No momento, o Brasil assume, mais uma vez, a liderança do G-20 na Organização Mundial do Comércio, fazendo o alerta contra o protecionismo dos países ricos, e vai para a reunião do G-20, em Londres, pela primeira vez com o novo presidente americano Barack Obama disposto a, pela voz do presidente Lula, denunciar esse protecionismo como prejudicial à solução da crise econômica internacional.
O problema é que a coesão do G-20 dos países emergentes só existe até o momento em que ele representa uma resistência para a abertura em produtos industriais, e a China, que é o verdadeiro alvo da cláusula "buy American", só se sentiu à vontade no G-20 enquanto ele era um bastião contra a negociação.
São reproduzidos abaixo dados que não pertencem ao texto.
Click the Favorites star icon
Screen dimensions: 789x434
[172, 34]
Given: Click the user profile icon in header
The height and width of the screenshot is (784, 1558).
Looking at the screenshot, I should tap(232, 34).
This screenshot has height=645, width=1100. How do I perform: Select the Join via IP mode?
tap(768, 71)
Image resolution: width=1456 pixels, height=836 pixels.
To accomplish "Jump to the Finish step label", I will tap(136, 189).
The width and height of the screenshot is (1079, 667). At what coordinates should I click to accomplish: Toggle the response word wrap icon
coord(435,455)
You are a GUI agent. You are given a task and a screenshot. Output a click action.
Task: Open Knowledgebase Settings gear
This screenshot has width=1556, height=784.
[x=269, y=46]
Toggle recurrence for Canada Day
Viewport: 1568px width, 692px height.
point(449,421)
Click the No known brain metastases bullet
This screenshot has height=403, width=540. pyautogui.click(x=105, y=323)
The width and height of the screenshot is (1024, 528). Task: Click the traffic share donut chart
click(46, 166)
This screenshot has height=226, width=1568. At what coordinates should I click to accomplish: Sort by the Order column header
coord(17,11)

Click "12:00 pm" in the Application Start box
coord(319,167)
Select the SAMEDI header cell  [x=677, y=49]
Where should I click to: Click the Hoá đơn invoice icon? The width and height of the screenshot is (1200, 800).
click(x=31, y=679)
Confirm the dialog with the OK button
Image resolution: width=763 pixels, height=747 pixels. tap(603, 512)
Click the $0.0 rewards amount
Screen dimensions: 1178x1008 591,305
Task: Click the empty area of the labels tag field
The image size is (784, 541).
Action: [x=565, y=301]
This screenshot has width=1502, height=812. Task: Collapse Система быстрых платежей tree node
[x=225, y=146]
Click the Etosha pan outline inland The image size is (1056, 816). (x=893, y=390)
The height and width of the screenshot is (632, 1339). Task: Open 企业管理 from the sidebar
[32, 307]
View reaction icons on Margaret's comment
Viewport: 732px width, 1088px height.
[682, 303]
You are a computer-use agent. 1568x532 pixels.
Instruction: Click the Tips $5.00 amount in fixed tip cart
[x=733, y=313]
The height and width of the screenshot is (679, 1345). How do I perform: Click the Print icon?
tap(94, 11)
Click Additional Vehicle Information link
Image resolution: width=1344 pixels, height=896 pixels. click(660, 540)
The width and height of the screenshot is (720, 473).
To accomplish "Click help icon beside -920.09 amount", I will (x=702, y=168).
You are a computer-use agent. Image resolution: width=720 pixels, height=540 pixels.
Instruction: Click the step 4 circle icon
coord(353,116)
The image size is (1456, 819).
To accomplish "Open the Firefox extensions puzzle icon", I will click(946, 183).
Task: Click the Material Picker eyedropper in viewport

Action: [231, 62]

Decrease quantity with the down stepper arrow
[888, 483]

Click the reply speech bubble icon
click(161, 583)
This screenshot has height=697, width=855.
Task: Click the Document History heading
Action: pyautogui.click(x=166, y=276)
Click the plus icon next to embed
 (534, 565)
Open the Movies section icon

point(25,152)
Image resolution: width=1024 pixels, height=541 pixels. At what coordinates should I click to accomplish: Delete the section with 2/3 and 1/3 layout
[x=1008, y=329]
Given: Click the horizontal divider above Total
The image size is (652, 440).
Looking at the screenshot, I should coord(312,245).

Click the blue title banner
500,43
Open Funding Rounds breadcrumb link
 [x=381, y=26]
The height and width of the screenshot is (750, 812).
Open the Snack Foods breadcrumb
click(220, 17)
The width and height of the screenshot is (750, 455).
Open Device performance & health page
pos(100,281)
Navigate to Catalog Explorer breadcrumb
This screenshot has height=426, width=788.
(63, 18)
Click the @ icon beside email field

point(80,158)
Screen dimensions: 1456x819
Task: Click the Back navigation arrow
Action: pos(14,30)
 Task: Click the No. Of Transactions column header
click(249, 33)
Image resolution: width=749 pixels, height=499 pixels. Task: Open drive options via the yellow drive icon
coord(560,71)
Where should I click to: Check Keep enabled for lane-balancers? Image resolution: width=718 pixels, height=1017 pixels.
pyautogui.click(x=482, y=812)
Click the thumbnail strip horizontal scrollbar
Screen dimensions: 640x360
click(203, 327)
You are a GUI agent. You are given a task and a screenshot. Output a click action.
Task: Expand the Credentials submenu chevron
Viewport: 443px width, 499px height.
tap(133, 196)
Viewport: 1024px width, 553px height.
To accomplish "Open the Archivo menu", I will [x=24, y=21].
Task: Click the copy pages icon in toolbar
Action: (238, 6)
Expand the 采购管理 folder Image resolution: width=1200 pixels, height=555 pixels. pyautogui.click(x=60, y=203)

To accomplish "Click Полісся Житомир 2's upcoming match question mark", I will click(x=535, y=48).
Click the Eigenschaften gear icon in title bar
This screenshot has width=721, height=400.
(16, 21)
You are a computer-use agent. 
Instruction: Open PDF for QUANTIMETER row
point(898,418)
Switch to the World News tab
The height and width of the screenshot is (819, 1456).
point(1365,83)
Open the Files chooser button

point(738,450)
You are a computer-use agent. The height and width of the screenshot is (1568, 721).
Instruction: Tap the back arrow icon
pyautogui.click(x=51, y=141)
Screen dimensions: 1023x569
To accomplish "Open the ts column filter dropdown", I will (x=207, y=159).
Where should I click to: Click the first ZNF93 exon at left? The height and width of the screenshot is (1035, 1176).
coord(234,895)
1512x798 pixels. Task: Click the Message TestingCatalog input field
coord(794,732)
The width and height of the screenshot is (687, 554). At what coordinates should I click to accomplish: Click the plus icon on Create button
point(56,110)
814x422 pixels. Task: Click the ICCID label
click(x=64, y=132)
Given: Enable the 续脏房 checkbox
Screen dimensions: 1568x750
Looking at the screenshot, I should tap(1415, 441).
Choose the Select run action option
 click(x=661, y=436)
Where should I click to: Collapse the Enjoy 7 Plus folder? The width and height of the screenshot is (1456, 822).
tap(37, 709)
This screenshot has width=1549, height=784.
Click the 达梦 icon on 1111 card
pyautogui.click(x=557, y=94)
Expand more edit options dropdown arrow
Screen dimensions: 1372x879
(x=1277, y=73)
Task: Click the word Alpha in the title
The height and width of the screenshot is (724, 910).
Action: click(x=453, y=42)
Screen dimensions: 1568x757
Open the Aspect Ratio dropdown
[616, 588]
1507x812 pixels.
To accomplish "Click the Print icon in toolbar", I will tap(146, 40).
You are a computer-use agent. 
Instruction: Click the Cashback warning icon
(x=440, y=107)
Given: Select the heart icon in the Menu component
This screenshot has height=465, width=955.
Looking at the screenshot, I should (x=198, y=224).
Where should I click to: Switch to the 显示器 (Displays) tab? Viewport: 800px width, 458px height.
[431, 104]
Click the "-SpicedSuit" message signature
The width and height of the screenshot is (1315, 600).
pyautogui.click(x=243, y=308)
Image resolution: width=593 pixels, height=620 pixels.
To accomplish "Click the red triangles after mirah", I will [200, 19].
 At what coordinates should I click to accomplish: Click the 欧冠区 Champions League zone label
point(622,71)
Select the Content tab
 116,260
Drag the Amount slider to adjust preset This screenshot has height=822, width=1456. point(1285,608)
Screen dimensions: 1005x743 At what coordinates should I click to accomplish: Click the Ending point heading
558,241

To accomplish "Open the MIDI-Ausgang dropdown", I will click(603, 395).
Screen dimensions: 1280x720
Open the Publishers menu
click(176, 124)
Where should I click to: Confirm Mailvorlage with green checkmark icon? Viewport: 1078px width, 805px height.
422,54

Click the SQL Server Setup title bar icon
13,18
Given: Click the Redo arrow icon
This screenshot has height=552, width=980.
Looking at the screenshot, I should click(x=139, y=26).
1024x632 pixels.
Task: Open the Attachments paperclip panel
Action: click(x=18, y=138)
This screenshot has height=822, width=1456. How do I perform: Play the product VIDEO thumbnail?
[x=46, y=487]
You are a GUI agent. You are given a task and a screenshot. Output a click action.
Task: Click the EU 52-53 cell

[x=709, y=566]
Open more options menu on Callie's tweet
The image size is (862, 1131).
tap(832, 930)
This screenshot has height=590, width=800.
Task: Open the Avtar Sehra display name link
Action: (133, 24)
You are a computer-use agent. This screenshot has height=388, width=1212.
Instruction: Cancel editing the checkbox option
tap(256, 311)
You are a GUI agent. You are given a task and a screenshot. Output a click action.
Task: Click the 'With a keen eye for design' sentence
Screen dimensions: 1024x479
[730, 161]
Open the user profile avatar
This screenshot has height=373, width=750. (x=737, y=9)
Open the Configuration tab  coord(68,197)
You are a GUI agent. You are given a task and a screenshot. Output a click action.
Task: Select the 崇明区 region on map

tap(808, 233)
Já o Brasil, que na denúncia do protecionismo está do lado da China e dos outros emergentes, aceitara, no ano passado, uma proposta dos Estados Unidos e da União Européia sobre subsídios agrícolas, uma redução pequena, mas que dava espaço para que o espírito multilateral prevalecesse, e a abertura para mais acesso, mesmo que não a ideal.
Nossa ambição, no entanto, era maior do que a da China ou da Índia, que queriam apenas proteger suas agriculturas familiares, assim como a União Européia faz, contra os competidores, que em grande parte das vezes é o agronegócio brasileiro.
O Brasil luta no G-20 dos países industrializados para que a retomada da Rodada de Doha represente um avanço para o comércio internacional que beneficiará os países em desenvolvimento, mas servirá também para revitalizar a economia internacional, ao contrário do protecionismo que está sendo adotado pelos mesmos países mais desenvolvidos.